San Diego leadership pay against commute and cost pressure
For San Diego, this pay band is the range where the step up is justified only when the hospital gives real scheduling authority and visible leadership scope. The city’s housing and commute costs cut into take-home value fast, so the compensation matters most when paired with resume-building department ownership rather than a title-only promotion.
- Base Salary Range: $105000 – $135000 USD / Year
- Benefits Access: Temporary status limits long-horizon security, so the practical value here is immediate leadership exposure, hospital systems experience, and short-cycle management credibility.
- Career Signal: This seat builds a credible path toward Director of Respiratory Care, multi-unit cardiopulmonary leadership, or broader acute-care operations management.
Onsite reality, relocation, and fit test
- The Physical Presence Directive
- Location: San Diego, CA. Status: On-site. Red Flag: the listing claims remote status, but respiratory department leadership requires physical hospital presence for staffing control, ventilator coverage oversight, and interdisciplinary escalation.
- Relocation Posture
- Relocation support is denied. In a margin-protected operating model under occupancy and labor pressure, local operators are expected to solve staffing with existing budget discipline rather than funded relocation packages.
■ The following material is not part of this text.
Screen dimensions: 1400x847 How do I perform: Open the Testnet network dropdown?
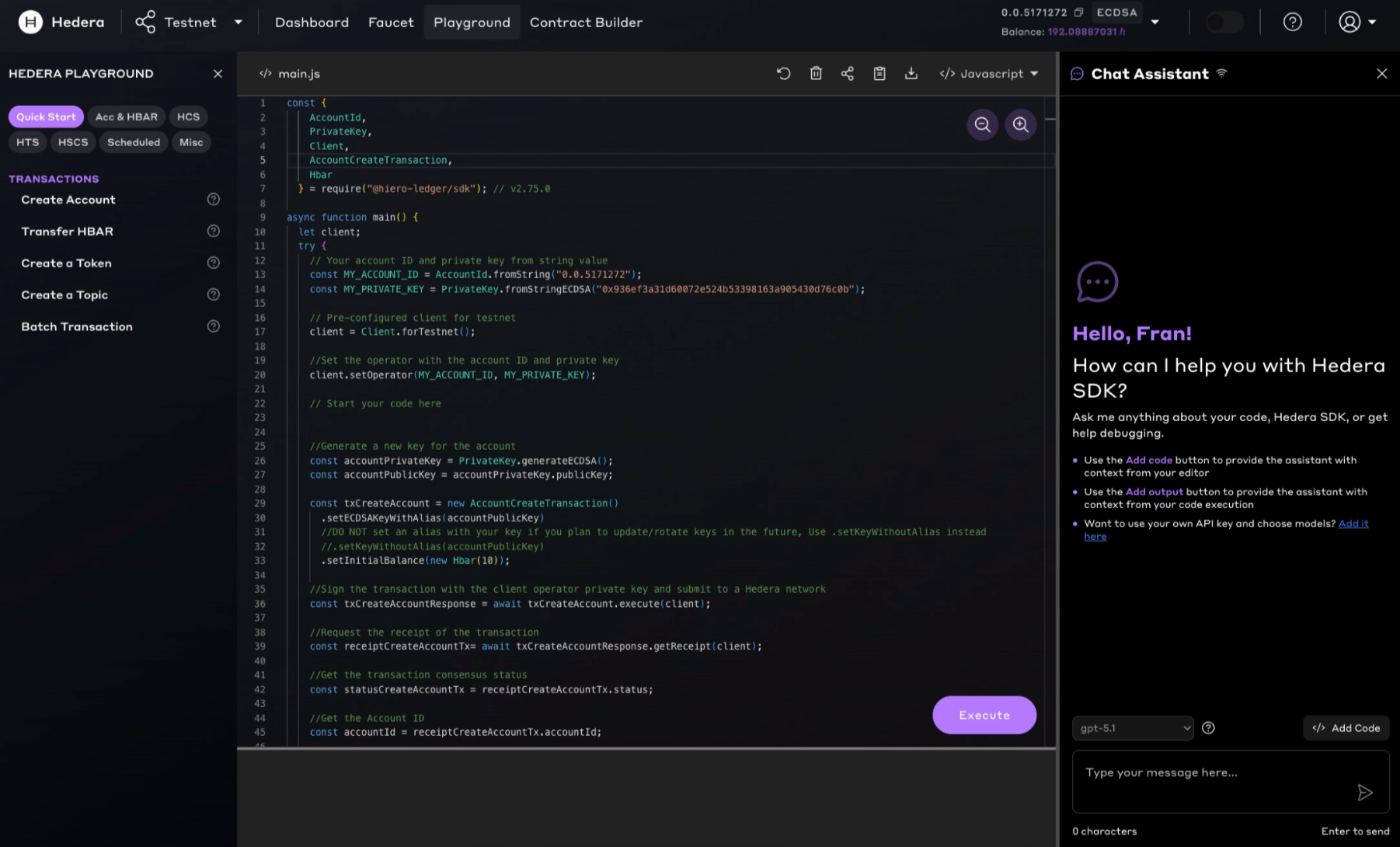(x=189, y=22)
- The Candidate This Role Is Built For
- This role is built for an ascent-stage RT leader who wants real department ownership and can tolerate political pressure, but it is a poor fit for candidates who want predictable clinical shifts without staffing liability.
Green Flags
- Advantage: Resume Equity: Eighteen months in this seat creates a hard signal of hospital leadership under labor scarcity, ventilator-heavy acuity, and margin pressure — a credential that carries weight beyond strong bedside practice.
- Advantage: Operational Visibility: The manager works across nursing, case management, and administration, which expands internal network reach and gives direct exposure to hospital-level throughput and quality decisions.
Red Flags
- Warning Sign: Shock-Absorber Management: This manager absorbs blame for staffing holes, assignment disputes, throughput delays, and respiratory outcomes without control over reimbursement, total labor budget, attendance policy design, or local hiring conditions.
- Warning Sign: Fake Remote Leash: The listing claims remote status, but the work is fully on-site. The remote claim is inaccurate as a respiratory manager cannot command bedside coverage from a distance.